Frequently Asked Questions
Is $1,000 a lot for a roof repair?
For a minor fix like a few shingles or a small sealant job, $1,000 is on the higher end — but it’s within the minimum project fee range for many reputable companies. For structural work, chimney repair, or anything involving flashing, $1,000 is actually quite reasonable. Context matters more than the number itself.
Do I need a permit for roof repair?
It depends on your state and the scope of work. Minor repairs (replacing a few shingles, resealing flashing) rarely need permits. Structural repairs (truss work, sagging fixes, large-area re-roofing) usually do. Permit fees range from $50 to $500. Florida and California enforce permit requirements most strictly.
Can I just patch my roof instead of replacing it?
Yes, if the shingles are still in decent condition and the damage covers less than 20% of the roof. If the shingles are “balding” (losing granules) or the roof is past 80% of its expected lifespan, a patch is a temporary fix at best. Use the 30% rule: if repair costs exceed 30% of full replacement cost, replace.
How long does a roof repair last?
A quality repair on a roof with remaining lifespan should last 5–15 years. The key variable is the underlying roof condition. Patching a 5-year-old roof with a flashing issue gives you years of life. Patching a 25-year-old asphalt roof might buy you one more season before replacement becomes unavoidable.
How do I know if my roofer is overcharging?
Ask for an itemized quote that breaks down materials, labor, and fees separately. If a roofer refuses to itemize or won’t provide proof of license and insurance, find another contractor. Compare their numbers against the state-level averages in this guide, and always get at least three quotes.
What time of year is cheapest for roof repair?
Fall (late September through November) is typically the cheapest. Demand drops after summer, contractors are filling schedule gaps, and weather is usually cooperative. Winter repairs in snow states carry a 15–25% premium due to hazardous conditions.
Bottom Line
Most roof repairs cost between $400 and $2,000, with a national average around $1,150. Three things determine where your price lands: what type of repair you need (gutter work is cheap, truss repair is expensive), what your roof is made of (asphalt at $3.50/sqft vs. slate at $30/sqft), and where you live (Ohio is half the cost of New York). Schedule repairs in the fall for the best pricing, get at least three quotes, and always check your warranty before paying out of pocket. If repair costs approach 30% of a full replacement, it’s time to stop patching.
Sources
Our cost data is cross-referenced across the following sources. Prices reflect US market conditions as of April 2026.
- Angi — Roof Repair Cost Guide — National average pricing and repair-type breakdown (article hub, specific guide rotates)
- HomeAdvisor — Roof Repair Cost Guide — Regional pricing and contractor quote aggregation
- Fixr — Roof Repair Cost — Cost-per-square-foot breakdowns and material comparisons
- Forbes Home — Roof Repair Cost — National averages and factor-by-factor breakdown
- Reddit r/roofing community — Homeowner-reported quotes collected March–April 2026.

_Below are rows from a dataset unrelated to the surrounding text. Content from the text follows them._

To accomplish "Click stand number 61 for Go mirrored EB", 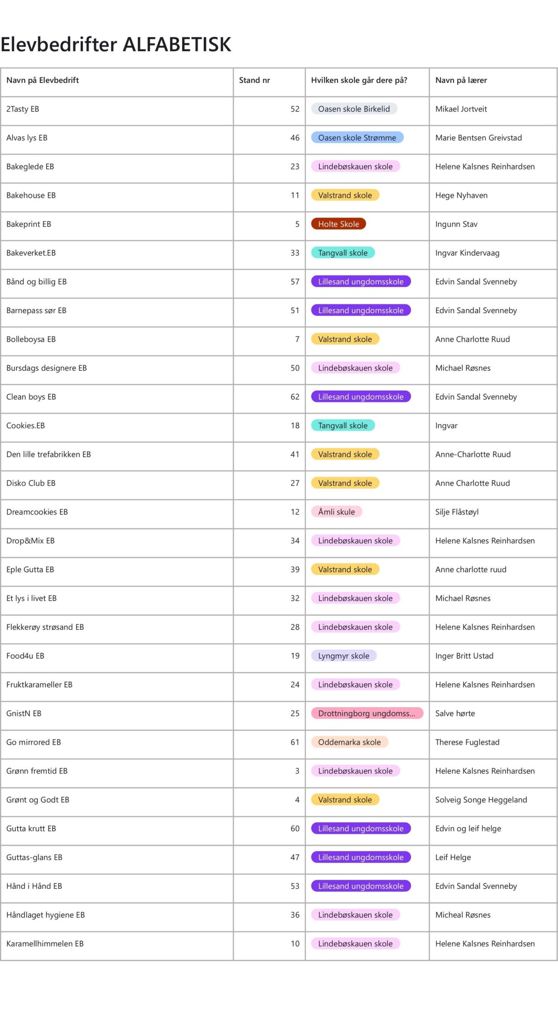I will point(295,742).
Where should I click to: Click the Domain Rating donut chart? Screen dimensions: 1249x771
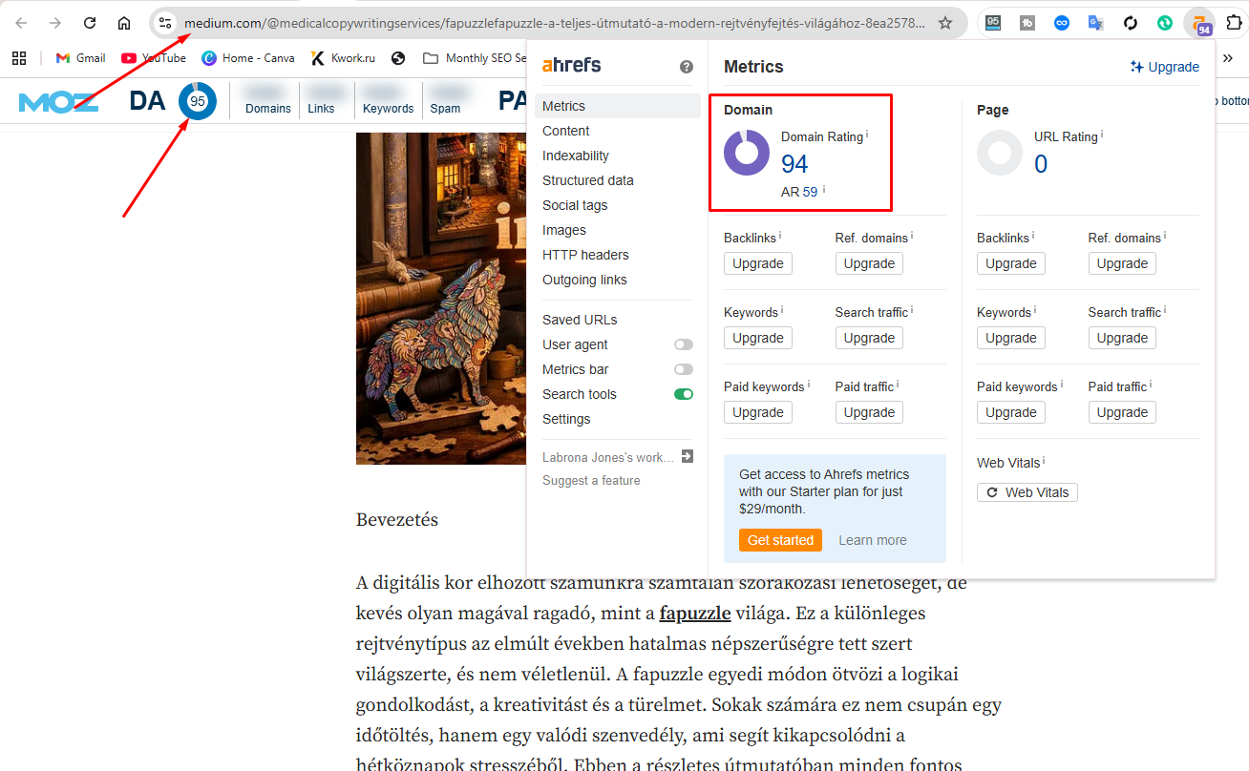pos(747,153)
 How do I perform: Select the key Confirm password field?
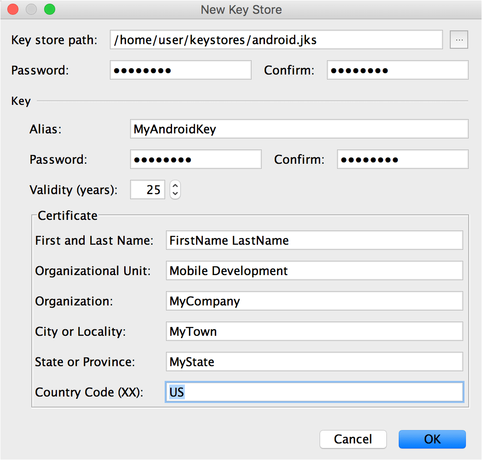point(403,159)
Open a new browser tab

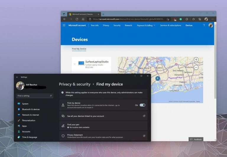coord(103,14)
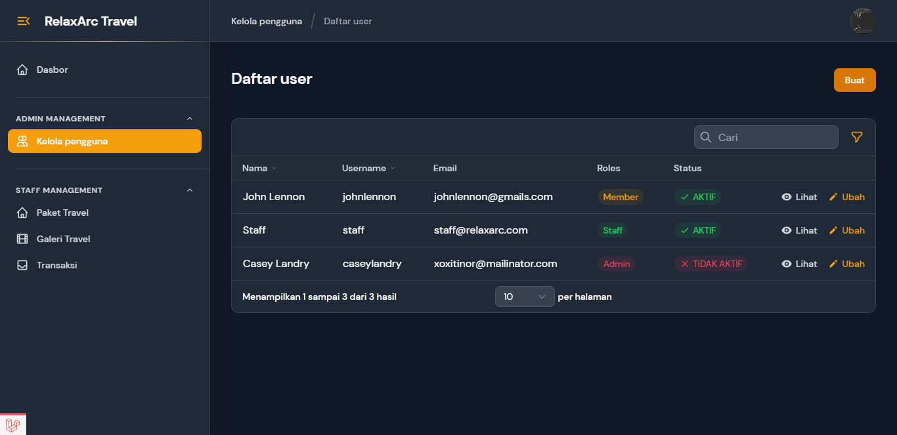
Task: Collapse the Staff Management section
Action: [x=190, y=190]
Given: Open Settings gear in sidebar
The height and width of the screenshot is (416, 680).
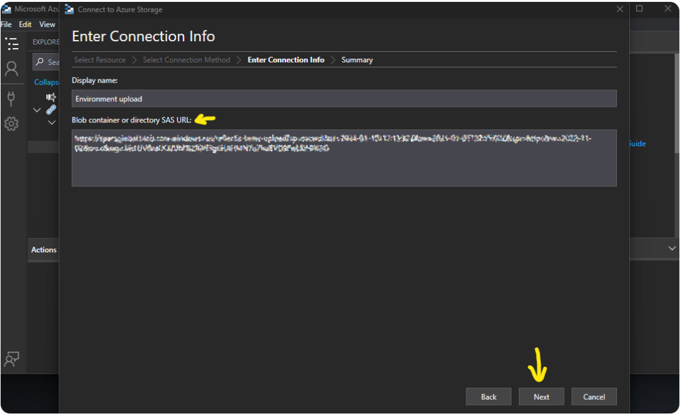Looking at the screenshot, I should click(11, 124).
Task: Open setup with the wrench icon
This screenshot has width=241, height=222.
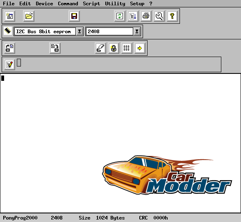Action: [x=159, y=16]
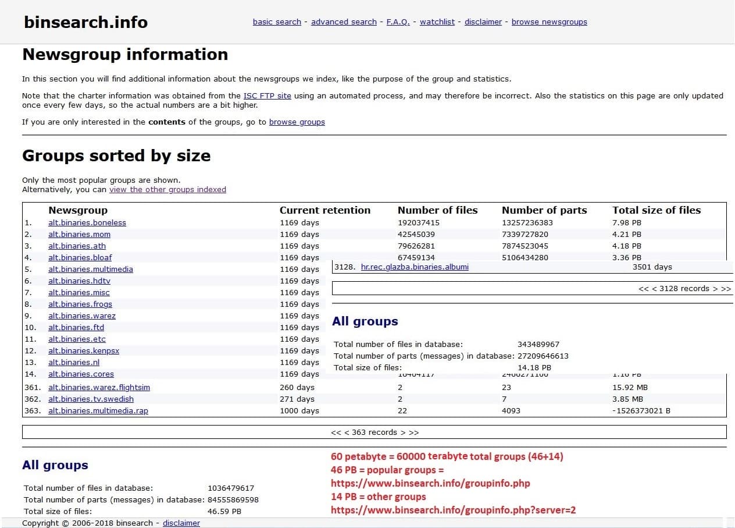Viewport: 735px width, 528px height.
Task: Open the alt.binaries.multimedia.rap newsgroup
Action: [x=97, y=410]
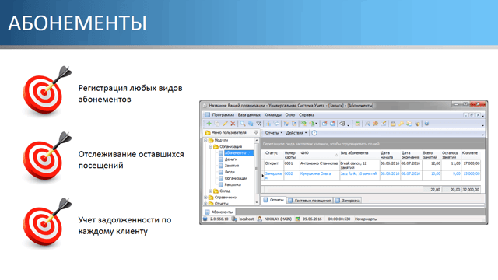This screenshot has height=280, width=498.
Task: Open the Отчеты dropdown
Action: click(x=274, y=133)
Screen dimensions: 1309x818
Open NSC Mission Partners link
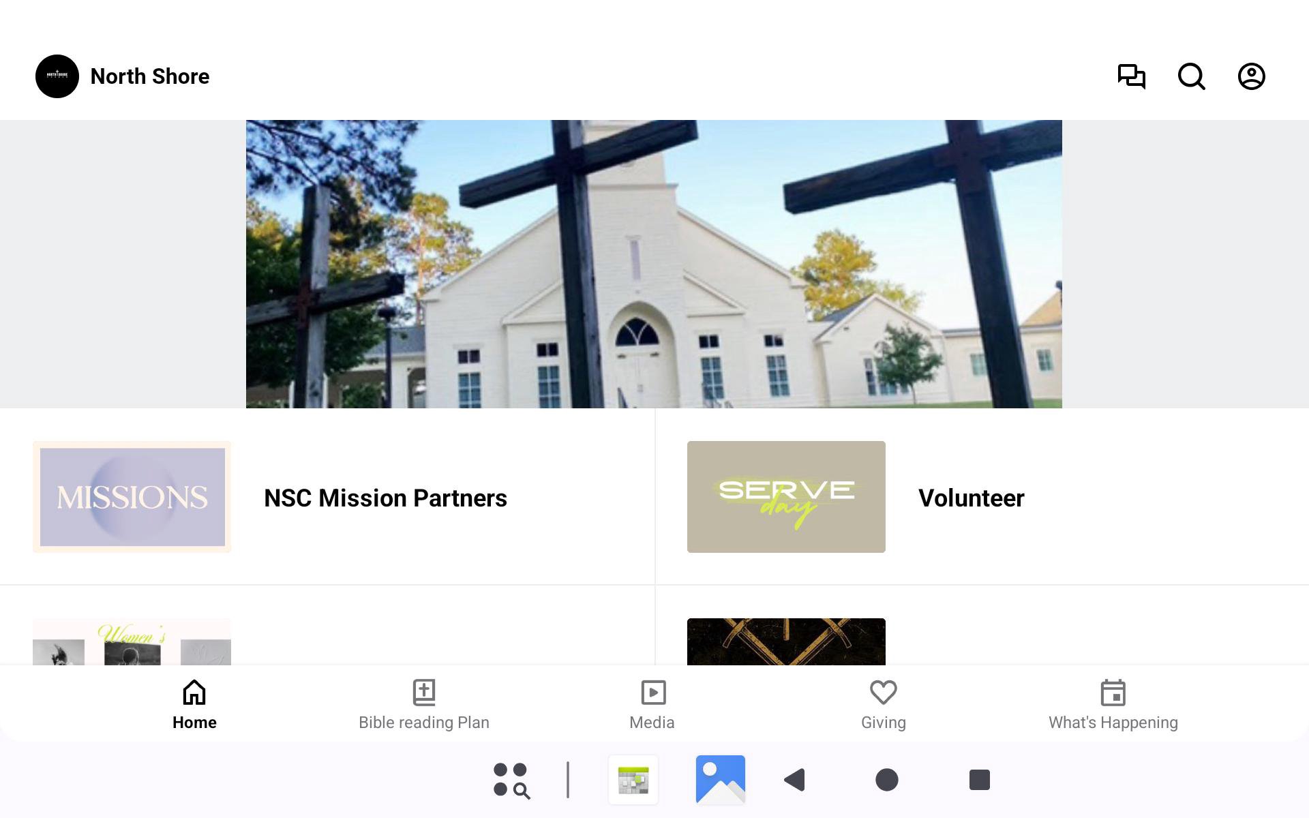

For our full research and verification process, see our Methodology.
Our Data Methodology
Every price in this guide is cross-referenced across multiple independent sources. We don’t rely on a single database or contractor estimate.
Professional databases (4 sources): Angi, HomeAdvisor, Fixr, and Forbes Home. These aggregate thousands of project costs reported by contractors and homeowners nationwide.
Community validation (Reddit r/Roofing): 10 real quotes from homeowners and verified contractors, collected April 2026. Reddit prices confirm whether database averages match what people actually pay.
Regional data: State-level pricing reflects labor rate surveys, permit fee schedules, and climate-driven material requirements specific to each state.
What we don’t do: We don’t accept paid placements from contractors, and we don’t use a single-source pricing model. If two sources disagree significantly, we show both ranges and explain why.
Last updated: April 2026. Prices reflect current material costs and labor rates. We review and update pricing data quarterly.